John Kenneth Galbraith’s A Short History of Financial Euphoria (1994) is a very readable book. At 128 pages, it is brief and clear. Galbraith lays out complex financial history into digestible stories without unnecessary jargon. His writing style is witty, cynical and conversational. A logical progression makes the book easy for readers to identify patterns across various financial manias rather than getting lost in the details.

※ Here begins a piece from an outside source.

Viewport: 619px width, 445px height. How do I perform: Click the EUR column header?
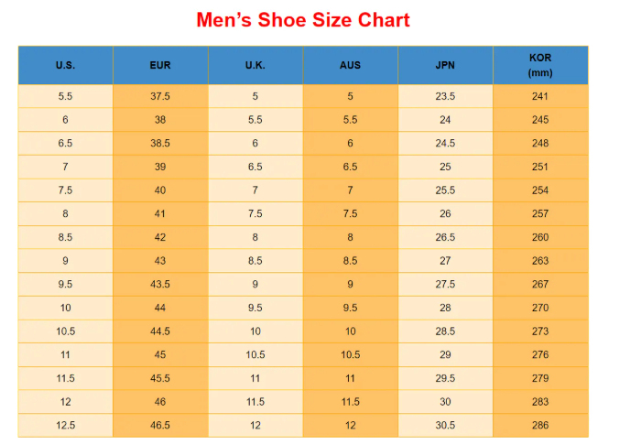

Galbraith traced financial mania from the Dutch tulip craze through to the Great Depression and beyond, as well as how leverage was used to finance the American Revolution. He argues that speculative episodes follow a predictable pattern despite appearing novel each time. All bubbles share similar characteristics, namely excessive optimism and widespread use of leverage. His key takeaways include:
– Financial memory is dangerously short
– The wealth-intelligence fallacy
– The “this time is different” delusion
– Leverage amplifies gain, as well as losses
– Collective suspension of reason
– The aftermath’s selective memory
– Bubbles are inevitable
He concluded by noting that beyond a better perception of the speculative tendency and process itself, there probably is not a greater deal that can be done. The only remedy is an enhanced skepticism of the association of over optimism and the foolishness of associating intelligence with the deployment or acquisition of large sums of money.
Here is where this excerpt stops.